» **Data for analysis**:
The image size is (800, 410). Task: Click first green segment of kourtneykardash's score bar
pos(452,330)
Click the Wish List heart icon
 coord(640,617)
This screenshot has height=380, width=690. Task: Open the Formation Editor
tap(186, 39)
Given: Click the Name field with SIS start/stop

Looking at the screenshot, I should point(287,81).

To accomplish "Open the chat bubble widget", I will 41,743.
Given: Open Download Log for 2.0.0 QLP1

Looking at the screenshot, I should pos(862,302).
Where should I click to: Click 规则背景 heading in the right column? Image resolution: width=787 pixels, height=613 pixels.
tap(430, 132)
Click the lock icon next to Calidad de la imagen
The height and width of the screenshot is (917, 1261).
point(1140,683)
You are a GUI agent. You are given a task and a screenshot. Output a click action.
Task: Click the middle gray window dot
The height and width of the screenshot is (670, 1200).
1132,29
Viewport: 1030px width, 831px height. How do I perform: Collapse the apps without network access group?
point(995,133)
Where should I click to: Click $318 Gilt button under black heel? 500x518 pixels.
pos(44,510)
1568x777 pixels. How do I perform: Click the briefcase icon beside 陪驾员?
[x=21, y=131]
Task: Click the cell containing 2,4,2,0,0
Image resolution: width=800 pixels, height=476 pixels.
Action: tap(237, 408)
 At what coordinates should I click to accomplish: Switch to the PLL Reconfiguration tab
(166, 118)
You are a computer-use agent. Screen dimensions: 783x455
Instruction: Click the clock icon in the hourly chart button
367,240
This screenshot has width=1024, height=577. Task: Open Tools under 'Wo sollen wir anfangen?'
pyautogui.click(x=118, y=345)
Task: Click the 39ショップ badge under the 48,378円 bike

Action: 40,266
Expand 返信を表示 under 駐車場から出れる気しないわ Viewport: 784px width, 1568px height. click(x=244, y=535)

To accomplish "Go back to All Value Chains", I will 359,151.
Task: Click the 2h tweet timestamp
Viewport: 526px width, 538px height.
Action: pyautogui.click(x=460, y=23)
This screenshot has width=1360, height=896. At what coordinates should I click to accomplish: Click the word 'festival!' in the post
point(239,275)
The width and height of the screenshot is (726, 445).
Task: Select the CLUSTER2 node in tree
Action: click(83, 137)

» **Prompt**: Set down exactly the lines of the data above, beginning with the line that has "The height and width of the screenshot is (670, 1200)." and ending with the line that has "You are a computer-use", and no others.

» **Expected output**:
The height and width of the screenshot is (670, 1200).
1132,29
Viewport: 1030px width, 831px height. How do I perform: Collapse the apps without network access group?
point(995,133)
Where should I click to: Click $318 Gilt button under black heel? 500x518 pixels.
pos(44,510)
1568x777 pixels. How do I perform: Click the briefcase icon beside 陪驾员?
[x=21, y=131]
Task: Click the cell containing 2,4,2,0,0
Image resolution: width=800 pixels, height=476 pixels.
Action: tap(237, 408)
 At what coordinates should I click to accomplish: Switch to the PLL Reconfiguration tab
(166, 118)
You are a computer-use agent. Screen dimensions: 783x455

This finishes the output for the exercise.